Timon Gehr <timon.gehr gmx.ch> writes:

On 7/10/24 02:32, Timon Gehr wrote:
 
 error: bitfield layout is ambiguous
 
 - add extern(C) to match the layout of the associated C compiler
 - add padding and/or 0-width bitfields to unambiguously start bitfields 
 on a T alignment boundary without straddling

Or change some of the bitfield types to ones with smaller alignment I 
guess. (If that is necessary at all. It's still not so obvious exactly 
what assumptions are portable in practice.)

Jul 09 2024

Steven Schveighoffer <schveiguy gmail.com> writes:

On Wednesday, 10 July 2024 at 00:32:53 UTC, Timon Gehr wrote:
 On 7/9/24 01:52, Walter Bright wrote:
 I agree I sometimes have trouble writing exact specifications, 
 but I'm also confident that you understand this.
 ...

 Sure, but I really think we should just enforce this kind of 
 rule for `extern(D)` bitfields. If a programmer does not follow 
 the rule, just error out and present options to the programmer 
 for how to make the code compile:

 error: bitfield layout is ambiguous

 - add extern(C) to match the layout of the associated C compiler
 - add padding and/or 0-width bitfields to unambiguously start 
 bitfields on a T alignment boundary without straddling

 A priori you just don't know which of those was intended. It's 
 good to require explicit input here, as it is subtle.
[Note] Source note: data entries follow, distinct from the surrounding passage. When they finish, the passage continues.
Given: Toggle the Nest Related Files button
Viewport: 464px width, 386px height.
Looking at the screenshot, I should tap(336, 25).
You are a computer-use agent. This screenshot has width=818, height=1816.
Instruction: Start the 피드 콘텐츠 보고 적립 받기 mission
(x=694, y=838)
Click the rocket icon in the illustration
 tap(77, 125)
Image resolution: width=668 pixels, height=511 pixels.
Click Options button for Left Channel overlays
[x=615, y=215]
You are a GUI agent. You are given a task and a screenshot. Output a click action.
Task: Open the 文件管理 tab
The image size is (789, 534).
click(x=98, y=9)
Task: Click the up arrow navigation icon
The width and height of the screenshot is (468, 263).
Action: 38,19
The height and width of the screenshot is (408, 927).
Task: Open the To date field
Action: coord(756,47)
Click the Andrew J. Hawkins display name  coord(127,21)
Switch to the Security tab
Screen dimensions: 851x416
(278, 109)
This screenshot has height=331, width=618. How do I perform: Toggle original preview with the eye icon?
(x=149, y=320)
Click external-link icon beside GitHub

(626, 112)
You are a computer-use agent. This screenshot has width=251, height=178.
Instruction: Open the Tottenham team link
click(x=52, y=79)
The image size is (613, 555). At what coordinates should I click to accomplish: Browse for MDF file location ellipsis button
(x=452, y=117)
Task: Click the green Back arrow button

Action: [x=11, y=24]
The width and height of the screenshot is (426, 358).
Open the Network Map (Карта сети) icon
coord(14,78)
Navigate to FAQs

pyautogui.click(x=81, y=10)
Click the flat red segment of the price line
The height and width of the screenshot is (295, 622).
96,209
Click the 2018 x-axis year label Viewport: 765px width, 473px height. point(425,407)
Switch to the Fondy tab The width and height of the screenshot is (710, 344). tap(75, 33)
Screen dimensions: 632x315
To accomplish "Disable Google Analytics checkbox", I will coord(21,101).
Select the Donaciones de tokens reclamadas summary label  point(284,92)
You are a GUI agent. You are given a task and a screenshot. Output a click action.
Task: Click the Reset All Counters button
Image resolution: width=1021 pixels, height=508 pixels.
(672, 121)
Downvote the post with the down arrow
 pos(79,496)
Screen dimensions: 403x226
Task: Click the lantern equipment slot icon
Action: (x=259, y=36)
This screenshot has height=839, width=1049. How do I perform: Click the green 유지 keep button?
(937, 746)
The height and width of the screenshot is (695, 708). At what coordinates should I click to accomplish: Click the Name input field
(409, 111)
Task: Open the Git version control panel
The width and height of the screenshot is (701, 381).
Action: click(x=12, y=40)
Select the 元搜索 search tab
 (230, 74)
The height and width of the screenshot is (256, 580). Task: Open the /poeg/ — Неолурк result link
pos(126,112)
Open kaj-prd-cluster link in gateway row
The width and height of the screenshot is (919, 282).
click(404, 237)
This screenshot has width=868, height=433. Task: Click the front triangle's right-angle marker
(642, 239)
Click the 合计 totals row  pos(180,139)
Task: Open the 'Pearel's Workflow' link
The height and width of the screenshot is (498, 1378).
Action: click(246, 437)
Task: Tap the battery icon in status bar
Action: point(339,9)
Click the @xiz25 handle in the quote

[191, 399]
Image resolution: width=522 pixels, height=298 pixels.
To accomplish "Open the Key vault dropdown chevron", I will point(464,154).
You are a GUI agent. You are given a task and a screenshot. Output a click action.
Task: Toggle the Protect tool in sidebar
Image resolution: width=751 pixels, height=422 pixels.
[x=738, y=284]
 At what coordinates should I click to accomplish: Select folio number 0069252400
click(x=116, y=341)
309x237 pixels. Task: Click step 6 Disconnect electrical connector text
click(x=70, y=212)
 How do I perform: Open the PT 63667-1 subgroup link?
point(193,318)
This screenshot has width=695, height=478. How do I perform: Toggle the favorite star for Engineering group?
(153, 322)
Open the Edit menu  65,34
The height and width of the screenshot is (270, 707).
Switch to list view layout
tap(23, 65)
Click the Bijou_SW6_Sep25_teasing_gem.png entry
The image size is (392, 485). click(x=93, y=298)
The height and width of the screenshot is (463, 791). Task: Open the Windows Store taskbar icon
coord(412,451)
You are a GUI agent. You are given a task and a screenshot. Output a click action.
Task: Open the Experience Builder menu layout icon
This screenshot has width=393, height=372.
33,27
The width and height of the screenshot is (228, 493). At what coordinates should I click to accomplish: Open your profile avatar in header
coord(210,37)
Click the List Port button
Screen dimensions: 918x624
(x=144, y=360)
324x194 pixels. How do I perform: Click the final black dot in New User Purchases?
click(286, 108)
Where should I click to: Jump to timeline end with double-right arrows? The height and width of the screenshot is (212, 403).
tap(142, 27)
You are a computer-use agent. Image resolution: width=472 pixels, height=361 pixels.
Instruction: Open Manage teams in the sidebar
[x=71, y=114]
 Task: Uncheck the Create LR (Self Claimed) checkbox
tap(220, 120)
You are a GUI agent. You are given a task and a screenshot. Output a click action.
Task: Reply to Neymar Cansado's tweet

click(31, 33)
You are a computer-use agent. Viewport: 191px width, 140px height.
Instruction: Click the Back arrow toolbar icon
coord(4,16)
Yes, this is the correct answer. I stayed away from `extern(C)` 
specification because I *kinda* see the point that we have no 
precedent for `extern(C)` to adjust field layout. But this seems 
so obvious to me, I challenge anyone to fault this as a bad 
experience. For those who want C Compatibility, just say so. The 
D compiler has you covered. For those who want exact bitfield 
layout, you can use D, because D ensures you have not shot 
yourself in the foot by making an ambiguous layout request.

-Steve

Jul 09 2024

Timon Gehr <timon.gehr gmx.ch> writes:

On 7/10/24 03:41, Steven Schveighoffer wrote:
 I stayed away from `extern(C)` specification because I *kinda* see the 
 point that we have no precedent for `extern(C)` to adjust field layout.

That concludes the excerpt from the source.